Copy out the bonnet groupbuy thread starting at "We have confirmed" and ending at "in the future!", switching "bonnets" to "hoods".

§ **SELECTION**:

"""

# Mk1 Composite Bonnet Groupbuy



## NickG (Aug 15, 2013)

****Groupbuy - Composite Bonnet****










Mk1 TT Full composite bonnet that mounts with the original hinges and catches (Have added pics of a Mk3 example).
Weight estimated to be around 7kg so a decent saving and comes with a Mk3 TT Cup style vent for ultimate cooling purposes!

We have confirmed above 10 bonnets so the maximum cost is £456, if we can get a few more involved we will secure the lower price of £402... these wont be so cheap in the future!

Cost;

10-14 bonnets - £456 delivered in the uk
15 bonnets - £402 delivered in the uk


----------



## Trouble4 (Oct 4, 2012)

questions

can it be shipped to US

composite do you mean fiberglass ?

also under bonnet does it have all the holes to connect bra

will it come primed

Thanks. Yours, Brett


----------



## NickG (Aug 15, 2013)

Trouble4 said:


> questions
> 
> can it be shipped to US
> 
> ...


Hi Brett,

Shipping to US is possible but it works out about £700 all in to do it!

Fibreglass yes, it will be white gel finish i believe, not sure if this needs priming first :?

I'm unsure about the bra question, i would guess at probably not if the holes aren't generally used for fixing OEM items.


----------

"""

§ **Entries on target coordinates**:

"""

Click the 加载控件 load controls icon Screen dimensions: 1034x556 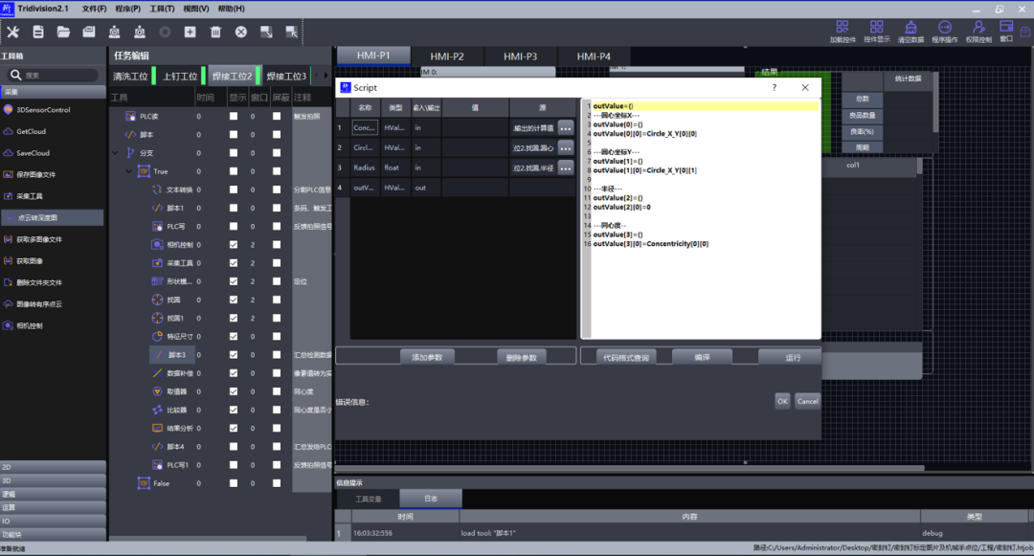pyautogui.click(x=842, y=28)
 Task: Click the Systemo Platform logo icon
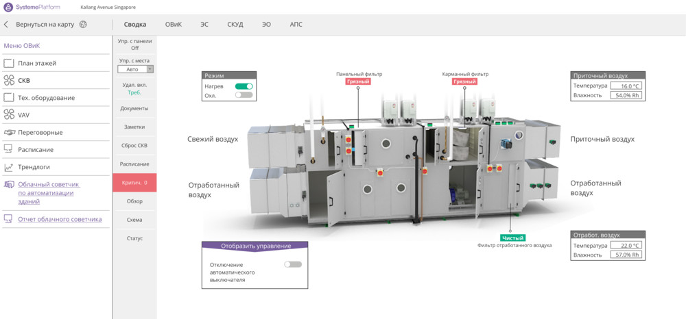coord(8,7)
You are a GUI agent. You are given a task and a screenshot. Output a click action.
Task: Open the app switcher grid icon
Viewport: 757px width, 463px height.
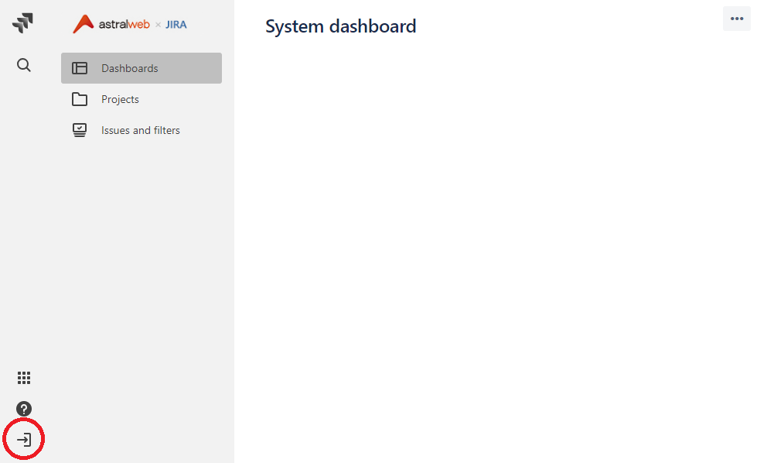24,378
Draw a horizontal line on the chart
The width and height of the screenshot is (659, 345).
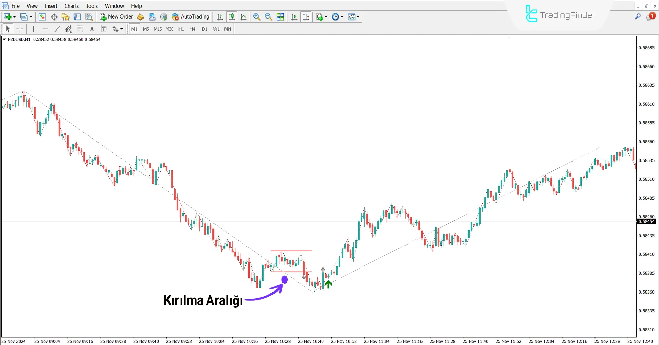tap(45, 29)
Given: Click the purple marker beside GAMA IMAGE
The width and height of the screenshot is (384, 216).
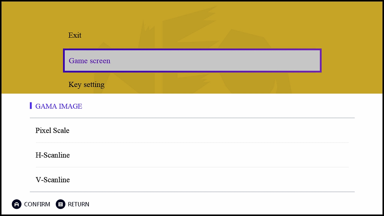Looking at the screenshot, I should 31,106.
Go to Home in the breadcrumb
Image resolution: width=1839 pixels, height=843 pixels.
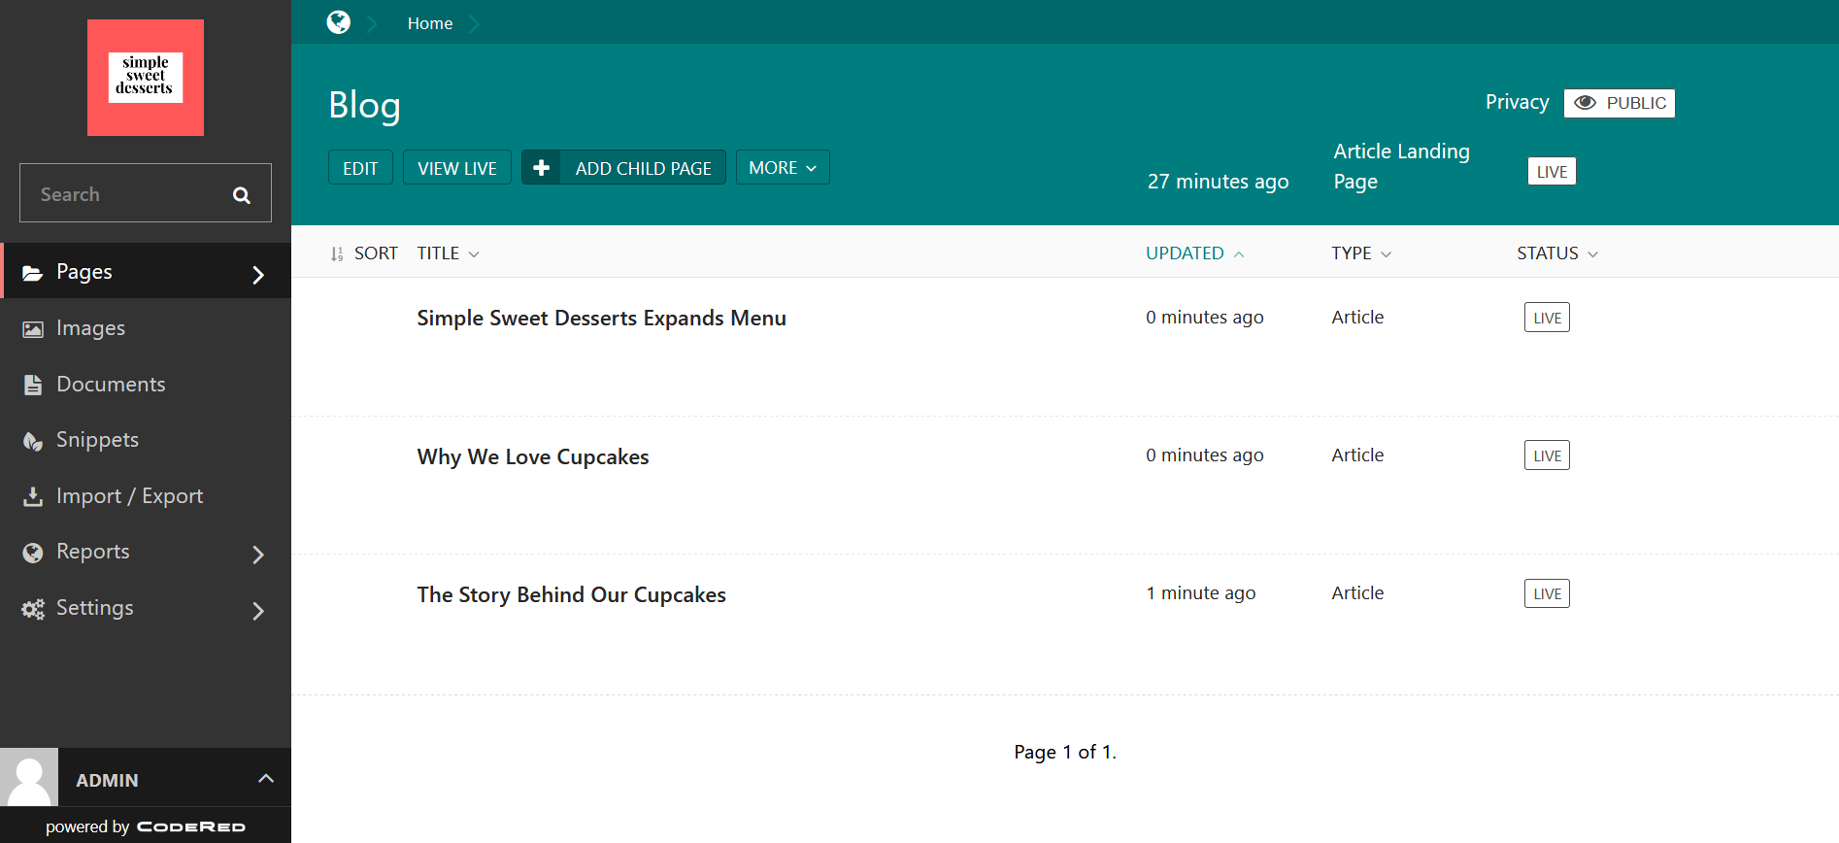pos(429,23)
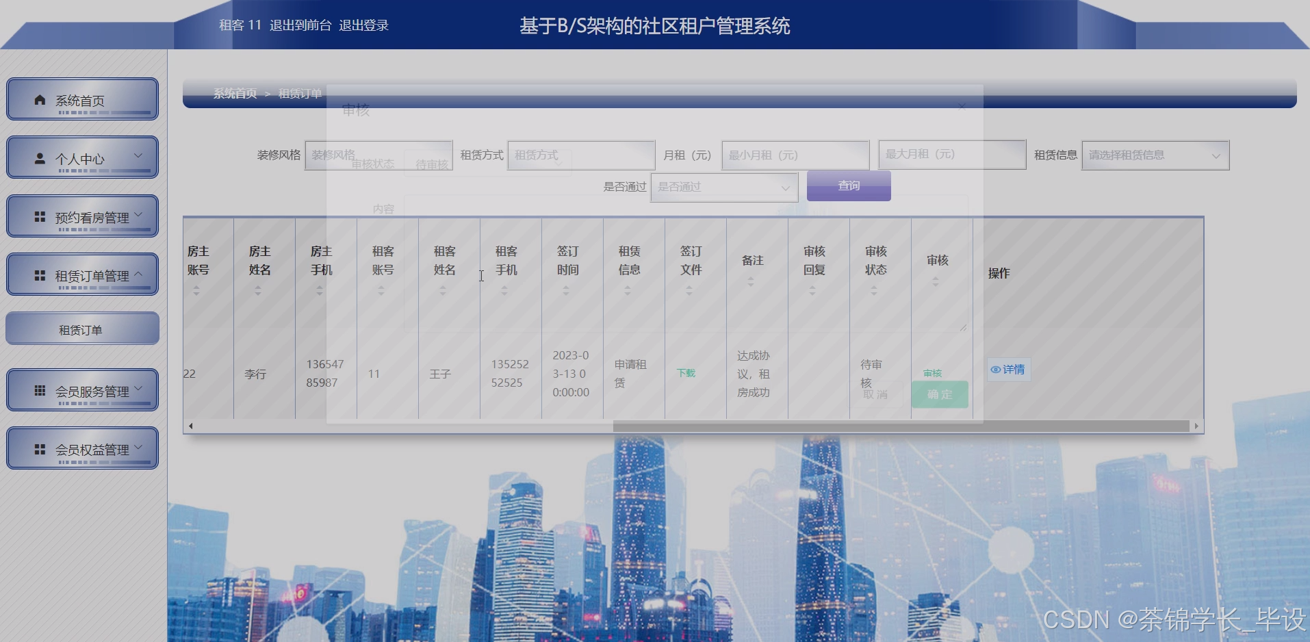Click the 下载 link in the 签订文件 column
The image size is (1310, 642).
(686, 373)
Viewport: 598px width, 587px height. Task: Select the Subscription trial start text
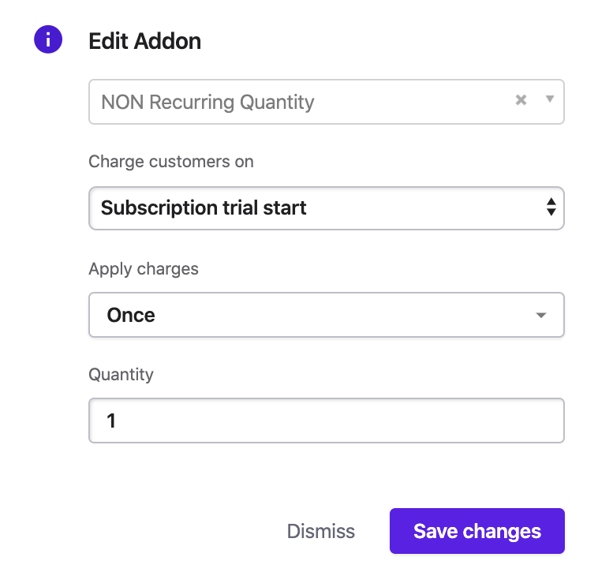(204, 208)
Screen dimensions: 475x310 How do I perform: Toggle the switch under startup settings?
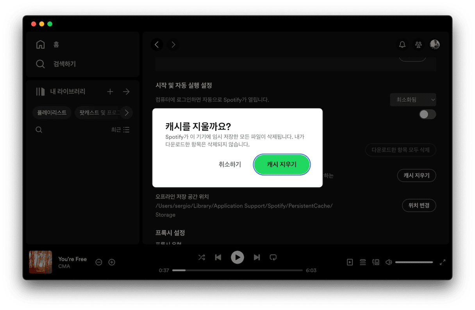(x=427, y=114)
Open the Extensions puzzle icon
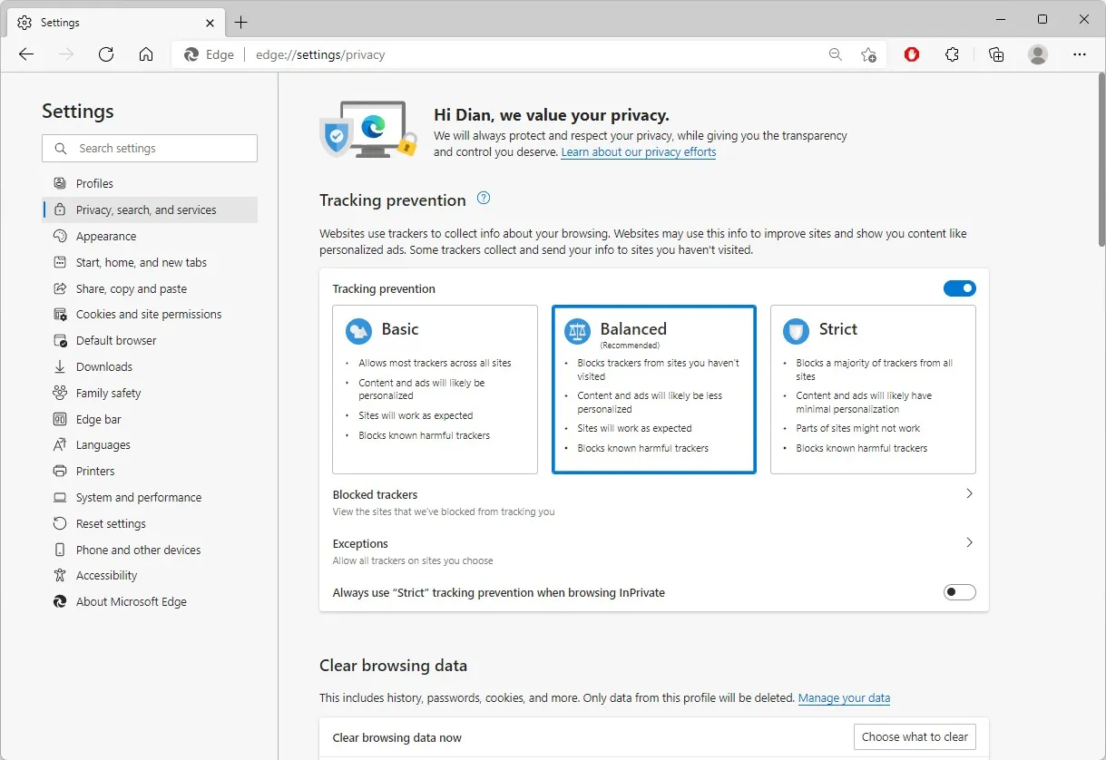Image resolution: width=1106 pixels, height=760 pixels. point(952,54)
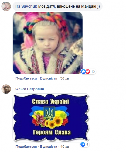Open the 40 хв timestamp
126x152 pixels.
pos(65,147)

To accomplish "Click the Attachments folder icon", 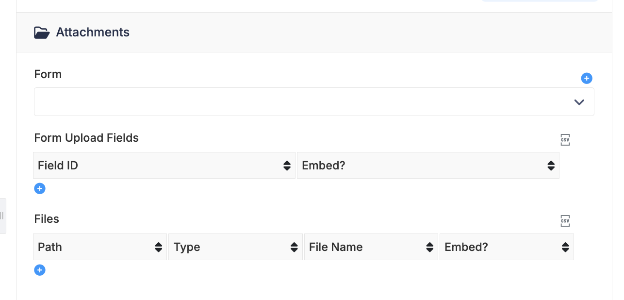I will point(42,33).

"""

§ **TASK RESULT**:
We have confirmed above 10 hoods so the maximum cost is £456, if we can get a few more involved we will secure the lower price of £402... these wont be so cheap in the future!